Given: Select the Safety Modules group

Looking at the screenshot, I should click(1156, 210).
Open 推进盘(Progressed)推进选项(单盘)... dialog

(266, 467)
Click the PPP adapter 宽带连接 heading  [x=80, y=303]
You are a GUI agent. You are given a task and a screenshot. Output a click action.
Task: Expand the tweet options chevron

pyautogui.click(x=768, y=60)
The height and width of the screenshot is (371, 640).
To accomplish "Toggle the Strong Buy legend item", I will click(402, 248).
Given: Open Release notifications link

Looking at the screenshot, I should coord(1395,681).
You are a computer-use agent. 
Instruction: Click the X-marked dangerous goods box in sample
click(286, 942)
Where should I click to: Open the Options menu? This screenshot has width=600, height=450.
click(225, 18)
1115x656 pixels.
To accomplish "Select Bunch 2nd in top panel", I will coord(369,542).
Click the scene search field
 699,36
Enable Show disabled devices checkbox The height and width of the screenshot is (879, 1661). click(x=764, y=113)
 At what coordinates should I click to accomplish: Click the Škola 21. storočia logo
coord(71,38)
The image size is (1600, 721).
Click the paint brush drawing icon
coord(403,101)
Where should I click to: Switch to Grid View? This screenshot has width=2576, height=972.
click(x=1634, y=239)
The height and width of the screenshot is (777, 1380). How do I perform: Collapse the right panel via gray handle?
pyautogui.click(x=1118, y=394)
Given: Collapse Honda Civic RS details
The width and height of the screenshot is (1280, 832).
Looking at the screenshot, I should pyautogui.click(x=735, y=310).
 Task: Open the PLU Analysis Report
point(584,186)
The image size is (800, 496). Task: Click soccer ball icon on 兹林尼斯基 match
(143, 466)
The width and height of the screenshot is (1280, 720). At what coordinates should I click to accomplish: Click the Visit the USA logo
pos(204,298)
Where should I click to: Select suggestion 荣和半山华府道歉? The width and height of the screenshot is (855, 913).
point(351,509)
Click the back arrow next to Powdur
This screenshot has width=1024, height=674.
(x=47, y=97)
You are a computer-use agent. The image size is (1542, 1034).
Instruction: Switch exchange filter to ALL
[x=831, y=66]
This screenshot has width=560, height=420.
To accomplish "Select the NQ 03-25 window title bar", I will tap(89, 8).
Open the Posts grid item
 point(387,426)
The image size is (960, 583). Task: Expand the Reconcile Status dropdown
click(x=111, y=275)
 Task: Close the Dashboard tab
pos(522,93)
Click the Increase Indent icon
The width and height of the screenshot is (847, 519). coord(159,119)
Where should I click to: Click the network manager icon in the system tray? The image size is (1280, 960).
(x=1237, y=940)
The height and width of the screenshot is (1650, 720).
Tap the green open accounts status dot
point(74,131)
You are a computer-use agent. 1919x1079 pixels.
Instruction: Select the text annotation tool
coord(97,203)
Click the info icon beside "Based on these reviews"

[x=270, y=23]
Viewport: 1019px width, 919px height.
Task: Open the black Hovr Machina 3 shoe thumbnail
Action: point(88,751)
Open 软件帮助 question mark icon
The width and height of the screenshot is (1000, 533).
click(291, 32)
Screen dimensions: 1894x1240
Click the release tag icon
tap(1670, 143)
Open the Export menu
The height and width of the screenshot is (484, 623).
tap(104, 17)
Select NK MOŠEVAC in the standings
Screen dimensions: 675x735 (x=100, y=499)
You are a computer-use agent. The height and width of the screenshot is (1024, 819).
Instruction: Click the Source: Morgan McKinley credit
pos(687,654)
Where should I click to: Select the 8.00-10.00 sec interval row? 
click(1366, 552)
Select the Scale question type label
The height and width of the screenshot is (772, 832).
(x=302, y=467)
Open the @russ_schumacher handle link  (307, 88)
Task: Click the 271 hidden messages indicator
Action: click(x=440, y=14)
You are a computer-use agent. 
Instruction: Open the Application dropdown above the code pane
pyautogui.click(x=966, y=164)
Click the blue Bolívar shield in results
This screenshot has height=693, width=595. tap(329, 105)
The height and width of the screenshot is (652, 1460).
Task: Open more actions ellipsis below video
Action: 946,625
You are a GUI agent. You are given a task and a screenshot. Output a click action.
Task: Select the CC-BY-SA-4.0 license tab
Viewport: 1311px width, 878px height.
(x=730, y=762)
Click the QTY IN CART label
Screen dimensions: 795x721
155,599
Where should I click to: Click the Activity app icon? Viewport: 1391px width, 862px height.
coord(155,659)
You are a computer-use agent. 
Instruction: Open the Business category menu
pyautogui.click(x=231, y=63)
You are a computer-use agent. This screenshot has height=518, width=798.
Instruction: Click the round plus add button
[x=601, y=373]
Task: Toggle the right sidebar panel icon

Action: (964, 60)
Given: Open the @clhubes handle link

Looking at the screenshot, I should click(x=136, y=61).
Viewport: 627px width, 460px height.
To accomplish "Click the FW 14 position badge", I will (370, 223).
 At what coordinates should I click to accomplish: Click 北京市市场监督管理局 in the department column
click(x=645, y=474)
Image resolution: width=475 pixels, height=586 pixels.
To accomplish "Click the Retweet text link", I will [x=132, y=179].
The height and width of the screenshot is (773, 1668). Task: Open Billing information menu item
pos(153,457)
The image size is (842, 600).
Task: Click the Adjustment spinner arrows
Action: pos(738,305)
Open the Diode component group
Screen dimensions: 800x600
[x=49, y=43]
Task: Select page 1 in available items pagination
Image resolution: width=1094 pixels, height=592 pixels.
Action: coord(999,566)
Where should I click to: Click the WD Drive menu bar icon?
══════════════════════════════
- [Work instructions]: Repeat the material above exactly, including every line.

- [Task answer]:
Given: Select the Safety Modules group

Looking at the screenshot, I should click(1156, 210).
Open 推进盘(Progressed)推进选项(单盘)... dialog

(266, 467)
Click the PPP adapter 宽带连接 heading  [x=80, y=303]
You are a GUI agent. You are given a task and a screenshot. Output a click action.
Task: Expand the tweet options chevron

pyautogui.click(x=768, y=60)
The height and width of the screenshot is (371, 640).
To accomplish "Toggle the Strong Buy legend item", I will click(402, 248).
Given: Open Release notifications link

Looking at the screenshot, I should coord(1395,681).
You are a computer-use agent. 
Instruction: Click the X-marked dangerous goods box in sample
click(286, 942)
Where should I click to: Open the Options menu? This screenshot has width=600, height=450.
click(225, 18)
1115x656 pixels.
To accomplish "Select Bunch 2nd in top panel", I will coord(369,542).
Click the scene search field
 699,36
Enable Show disabled devices checkbox The height and width of the screenshot is (879, 1661). click(x=764, y=113)
 At what coordinates should I click to accomplish: Click the Škola 21. storočia logo
coord(71,38)
The image size is (1600, 721).
Click the paint brush drawing icon
coord(403,101)
Where should I click to: Switch to Grid View? This screenshot has width=2576, height=972.
click(x=1634, y=239)
The height and width of the screenshot is (777, 1380). How do I perform: Collapse the right panel via gray handle?
pyautogui.click(x=1118, y=394)
Given: Collapse Honda Civic RS details
The width and height of the screenshot is (1280, 832).
Looking at the screenshot, I should pyautogui.click(x=735, y=310).
 Task: Open the PLU Analysis Report
point(584,186)
The image size is (800, 496). Task: Click soccer ball icon on 兹林尼斯基 match
(143, 466)
The width and height of the screenshot is (1280, 720). At what coordinates should I click to accomplish: Click the Visit the USA logo
pos(204,298)
Where should I click to: Select suggestion 荣和半山华府道歉? The width and height of the screenshot is (855, 913).
point(351,509)
Click the back arrow next to Powdur
This screenshot has width=1024, height=674.
(x=47, y=97)
You are a computer-use agent. The image size is (1542, 1034).
Instruction: Switch exchange filter to ALL
[x=831, y=66]
This screenshot has width=560, height=420.
To accomplish "Select the NQ 03-25 window title bar", I will tap(89, 8).
Open the Posts grid item
 point(387,426)
The image size is (960, 583). Task: Expand the Reconcile Status dropdown
click(x=111, y=275)
 Task: Close the Dashboard tab
pos(522,93)
Click the Increase Indent icon
The width and height of the screenshot is (847, 519). coord(159,119)
Where should I click to: Click the network manager icon in the system tray? The image size is (1280, 960).
(x=1237, y=940)
The height and width of the screenshot is (1650, 720).
Tap the green open accounts status dot
point(74,131)
You are a computer-use agent. 1919x1079 pixels.
Instruction: Select the text annotation tool
coord(97,203)
Click the info icon beside "Based on these reviews"

[x=270, y=23]
Viewport: 1019px width, 919px height.
Task: Open the black Hovr Machina 3 shoe thumbnail
Action: point(88,751)
Open 软件帮助 question mark icon
The width and height of the screenshot is (1000, 533).
click(291, 32)
Screen dimensions: 1894x1240
Click the release tag icon
tap(1670, 143)
Open the Export menu
The height and width of the screenshot is (484, 623).
tap(104, 17)
Select NK MOŠEVAC in the standings
Screen dimensions: 675x735 (x=100, y=499)
You are a computer-use agent. The height and width of the screenshot is (1024, 819).
Instruction: Click the Source: Morgan McKinley credit
pos(687,654)
Where should I click to: Select the 8.00-10.00 sec interval row? 
click(1366, 552)
Select the Scale question type label
The height and width of the screenshot is (772, 832).
(x=302, y=467)
Open the @russ_schumacher handle link  (307, 88)
Task: Click the 271 hidden messages indicator
Action: click(x=440, y=14)
You are a computer-use agent. 
Instruction: Open the Application dropdown above the code pane
pyautogui.click(x=966, y=164)
Click the blue Bolívar shield in results
This screenshot has height=693, width=595. tap(329, 105)
The height and width of the screenshot is (652, 1460).
Task: Open more actions ellipsis below video
Action: 946,625
You are a GUI agent. You are given a task and a screenshot. Output a click action.
Task: Select the CC-BY-SA-4.0 license tab
Viewport: 1311px width, 878px height.
(x=730, y=762)
Click the QTY IN CART label
Screen dimensions: 795x721
155,599
Where should I click to: Click the Activity app icon? Viewport: 1391px width, 862px height.
coord(155,659)
You are a computer-use agent. 
Instruction: Open the Business category menu
pyautogui.click(x=231, y=63)
You are a computer-use agent. This screenshot has height=518, width=798.
Instruction: Click the round plus add button
[x=601, y=373]
Task: Toggle the right sidebar panel icon

Action: (964, 60)
Given: Open the @clhubes handle link

Looking at the screenshot, I should click(x=136, y=61).
Viewport: 627px width, 460px height.
To accomplish "Click the FW 14 position badge", I will (370, 223).
 At what coordinates should I click to accomplish: Click 北京市市场监督管理局 in the department column
click(x=645, y=474)
Image resolution: width=475 pixels, height=586 pixels.
To accomplish "Click the Retweet text link", I will [x=132, y=179].
The height and width of the screenshot is (773, 1668). Task: Open Billing information menu item
pos(153,457)
The image size is (842, 600).
Task: Click the Adjustment spinner arrows
Action: pos(738,305)
Open the Diode component group
Screen dimensions: 800x600
[x=49, y=43]
Task: Select page 1 in available items pagination
Image resolution: width=1094 pixels, height=592 pixels.
Action: coord(999,566)
Where should I click to: Click the WD Drive menu bar icon?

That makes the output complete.